### Task details
Could you restate, word for word, the line that has "Instruction: Click the text ぜひご意見をお聞かせ" and all lines following it through the end of the entries below?

[Stored records]
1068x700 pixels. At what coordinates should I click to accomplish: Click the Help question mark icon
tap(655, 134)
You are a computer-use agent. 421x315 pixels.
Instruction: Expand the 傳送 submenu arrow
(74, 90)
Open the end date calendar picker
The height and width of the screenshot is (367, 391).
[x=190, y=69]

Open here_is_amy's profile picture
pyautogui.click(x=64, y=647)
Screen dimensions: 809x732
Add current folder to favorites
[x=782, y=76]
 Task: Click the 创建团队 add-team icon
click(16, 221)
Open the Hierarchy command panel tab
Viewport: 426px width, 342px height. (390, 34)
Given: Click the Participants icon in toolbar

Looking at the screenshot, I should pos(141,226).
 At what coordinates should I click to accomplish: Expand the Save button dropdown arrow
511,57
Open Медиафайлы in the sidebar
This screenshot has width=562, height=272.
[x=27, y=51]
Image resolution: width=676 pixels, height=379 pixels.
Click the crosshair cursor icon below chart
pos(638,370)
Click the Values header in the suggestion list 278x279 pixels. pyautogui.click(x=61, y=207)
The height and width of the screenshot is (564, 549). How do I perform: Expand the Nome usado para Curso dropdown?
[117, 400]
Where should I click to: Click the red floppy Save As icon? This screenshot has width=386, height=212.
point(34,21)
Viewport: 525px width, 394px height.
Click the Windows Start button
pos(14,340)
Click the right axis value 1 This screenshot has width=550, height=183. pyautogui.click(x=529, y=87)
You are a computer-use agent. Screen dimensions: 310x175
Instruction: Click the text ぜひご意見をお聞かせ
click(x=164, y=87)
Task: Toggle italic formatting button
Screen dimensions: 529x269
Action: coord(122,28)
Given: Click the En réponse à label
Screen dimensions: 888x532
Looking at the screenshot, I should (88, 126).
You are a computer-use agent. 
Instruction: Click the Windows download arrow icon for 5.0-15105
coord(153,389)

### Result of this exercise
Instruction: Click the text ぜひご意見をお聞かせ
click(x=164, y=87)
Task: Toggle italic formatting button
Screen dimensions: 529x269
Action: coord(122,28)
Given: Click the En réponse à label
Screen dimensions: 888x532
Looking at the screenshot, I should (88, 126).
You are a computer-use agent. 
Instruction: Click the Windows download arrow icon for 5.0-15105
coord(153,389)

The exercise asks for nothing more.